Even if we made terrible mistakes, we are not the guilty party. Anyone with eyes in their head sees the Iran[-]inspired Islamic brand of fascism, and no elaborate explanations are needed to understand why it is evil.
But even more unusual for this branch of the left is that this time, it is unclear even that we are the stronger side. There... are huge forces gathering against us, bold, ruthless, and well-armed. This radical leftist arrogance, which grew out of the occupation, assumed that we were always Goliath. But here in the New Middle East, there is a new Goliath.
Over 40 years of occupation the intellectual basis of the radical intellectual left has been gradually rotting. It has but one reaction to every war; therefore, it has no ability to say anything concrete about justice. It has no criteria by which to distinguish between just war and unjust wars.
It doesn't matter what the war is, "radical" writers will issue yet another version of its permanent Bertolt Brecht poem: Our generals are admiring the beauty of their own uniforms, while they're killing children, etc.

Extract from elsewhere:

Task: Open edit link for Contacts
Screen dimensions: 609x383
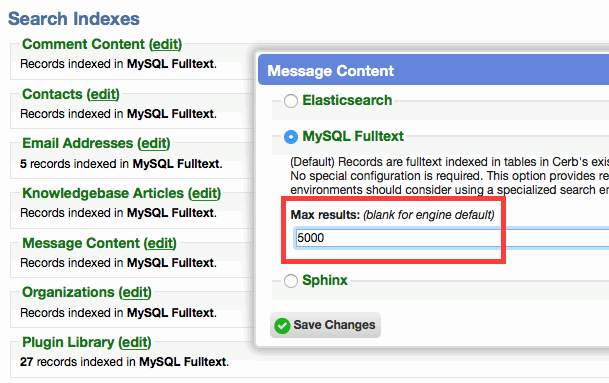Action: click(103, 94)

[B]elieve it or not, the Other actually exists apart from our own discourse. This may be a real philosophical shock to these new academics, and I don't want to upset anyone, but it now seems that there among those many others out there, some have built missile bases, or so rumor has it, and apparently these missiles have been outrag[e]ously, outside the boundaries of our Israel-Occidental discourse.Read the whole thing. (Thanks: L.)So perhaps it really is a good idea to listen to the other side. And to remember that others are not just representations, nor are they submerged behind our own representations. Not all of these others are oppressed angels. They are human beings, there's good and bad in them, and some of them want peace while others can act with astonishing barbarity.